O Chile alcança taxas de investimento e crescimento maiores que a do Brasil por causa de estabilidade de regras para investimentos e política monetária crível conduzida pelo banco central do país, que é independente do governo, ressalta o professor da PUC-RJ e economista-chefe da Opus Gestão de Recursos, José Márcio Camargo.

Ele aponta que o país adotou um amplo programa de privatizações que inclui grande parte do sistema previdenciário e de diversos segmentos produtivos, com exceção do setor de cobre.

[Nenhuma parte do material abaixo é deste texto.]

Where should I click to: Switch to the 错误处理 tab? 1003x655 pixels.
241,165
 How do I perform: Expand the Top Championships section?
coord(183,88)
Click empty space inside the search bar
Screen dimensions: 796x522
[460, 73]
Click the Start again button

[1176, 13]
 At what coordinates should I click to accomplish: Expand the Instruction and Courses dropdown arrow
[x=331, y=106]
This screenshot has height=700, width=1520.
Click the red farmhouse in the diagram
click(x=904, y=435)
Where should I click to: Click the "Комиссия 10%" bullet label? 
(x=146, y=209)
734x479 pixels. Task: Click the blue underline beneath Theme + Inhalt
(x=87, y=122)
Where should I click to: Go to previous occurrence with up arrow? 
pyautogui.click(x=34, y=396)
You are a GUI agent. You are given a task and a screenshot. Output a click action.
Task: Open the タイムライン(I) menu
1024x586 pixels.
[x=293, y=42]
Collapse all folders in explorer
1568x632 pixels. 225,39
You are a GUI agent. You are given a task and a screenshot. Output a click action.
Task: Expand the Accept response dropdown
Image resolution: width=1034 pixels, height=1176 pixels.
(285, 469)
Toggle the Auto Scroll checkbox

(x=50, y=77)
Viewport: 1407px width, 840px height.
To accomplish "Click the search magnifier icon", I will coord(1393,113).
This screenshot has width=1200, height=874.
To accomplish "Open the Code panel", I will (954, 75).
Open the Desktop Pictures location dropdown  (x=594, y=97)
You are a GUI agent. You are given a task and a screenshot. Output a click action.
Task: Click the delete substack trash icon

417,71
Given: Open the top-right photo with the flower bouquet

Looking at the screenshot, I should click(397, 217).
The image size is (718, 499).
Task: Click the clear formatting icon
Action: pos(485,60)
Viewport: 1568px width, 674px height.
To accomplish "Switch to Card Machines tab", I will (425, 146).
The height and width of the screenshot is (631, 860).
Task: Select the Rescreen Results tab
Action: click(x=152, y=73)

"A taxa de poupança é expressiva, o que faz com que uma parte importante dos investimentos seja dedicada a projetos que vão amadurecer muitos anos à frente", comenta. "É verdade que o país é pequeno e pode ser até avaliado como um microcosmo neoliberal. Contudo, essa forma de conduzir a economia foi mantida pelos presidentes nos últimos 20 anos, entre eles, os socialistas."

Confiança. Além desses diferenciais estruturais que outros países oferecem para impulsionar os investimentos, há um tema também muito relevante para a ampliação dos investimentos: é o bom ambiente de negócios, caracterizado especialmente por uma relação harmoniosa entre o governo e o setor privado. Mas não é bem isso que ocorre hoje no Brasil, com diversas medidas de confronto que o Poder Executivo vem assumindo com companhias particulares, especialmente nos setores de energia elétrica, telecomunicações e bancos.

"Numa conjuntura em que o País precisa de recursos volumosos para tocar projetos de infraestrutura, como rodovias e ferrovias, essas disputas emitem sinais que trazem dúvidas a investidores internacionais sobre sé é bom ou não aplicar no Brasil", comenta o diretor de pesquisa da Nomura Secutiries, Tony Volpon.